The rapid growth of the e-commerce sector has resulted in a number of changes to legislation across Africa, as governments seek to implement tax on digital transactions. In addition, online marketplaces and platforms may soon have to be VAT registered in the countries in which they transact due to the global tax changes currently being put in place by the Organization for Economic Co-operation and Development. E-commerce businesses transacting across borders should be aware of their local and international VAT and customs obligations.

In depth

The global economy has recently seen a rapid rise in online marketplaces and platforms, whereby sellers can easily connect and transact with buyers.

This substantial increase in digitization has led to a number of African countries making changes to their current legislation in order to implement digital taxation. It is anticipated that online marketplaces and platforms may soon have an obligation to be VAT registered in the countries to which they supply goods. This is as a result of the multilateral international tax changes that will be implemented by the Organization for Economic Co-operation and Development (OECD).

On 8 October 2021, 136 members of the OECD formally agreed on fundamental aspects relating to the reallocation of some taxing rights to market jurisdictions under Pillar One, and the introduction of a global minimum effective taxation under Pillar Two. Technical details of the rules will be released over the next few months and will officially come into force in 2023.

The United Kingdom has already implemented VAT and customs marketplace liabilities reforms from 1 January 2021, and as of July 2021, the European Union (EU) jumped on the bandwagon by implementing VAT and customs obligations on electronic interfaces (i.e., online marketplaces, portals or other platforms), which facilitate cross-border sales to consumers via third parties.

In essence, the VAT reform rules in the EU considers online marketplaces to be the ‘deemed supplier’ of the goods in certain cases and places the responsibility for charging and collecting VAT on deemed supplier transactions in the marketplace.
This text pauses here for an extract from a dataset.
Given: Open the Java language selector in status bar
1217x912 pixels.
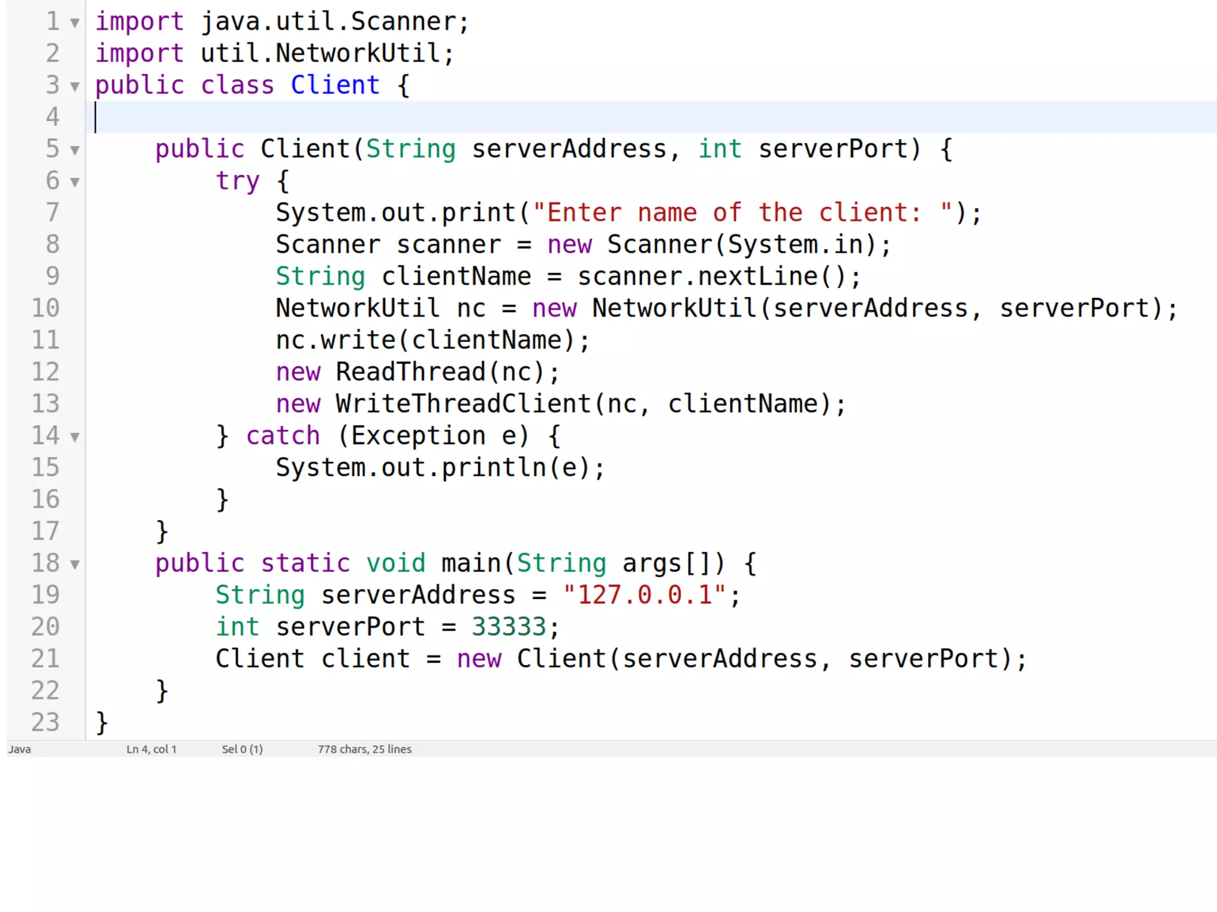Looking at the screenshot, I should [20, 749].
Interestingly, if the online marketplace is the 'deemed supplier', it avoids compliance issues for the EU, as it would be practically difficult to ensure compliance if the supplier was responsible for the VAT liability. The EU VAT reform rules also reduce the administrative burden on the supplier having to collect VAT and register for VAT in the countries to which they supply goods.

In terms of the EU VAT reform rules, the VAT rate charged is that of the consumer's country of residence and the online marketplace does not take on product liability or regulatory obligations. For imports not exceeding EUR 150, instead of import VAT, the marketplace must charge the customer VAT at the point-of-sale and declare it instead of the seller.

An online marketplace is considered to facilitate a sale when it directly or indirectly sets the terms and conditions of the sale, authorizes the charge to the consumer in respect of the payment for the supply, and/or orders or delivers the goods to the consumer.

However, the online marketplace is not considered to facilitate the sale if it only provides one of the following services in relation to the sale: (i) payment processing, (ii) listing or advertising the goods, and (iii) redirecting customers to other marketplaces where the goods are offered, without any further involvement in the sale. Therefore, businesses based in the EU that commonly use social media platforms to advertise and sell their goods will not be liable for VAT.

As a result of the ongoing international tax changes, online marketplaces and platforms must ensure that they are aware of their international VAT and customs obligations, particularly if they supply goods to consumers in multiple countries.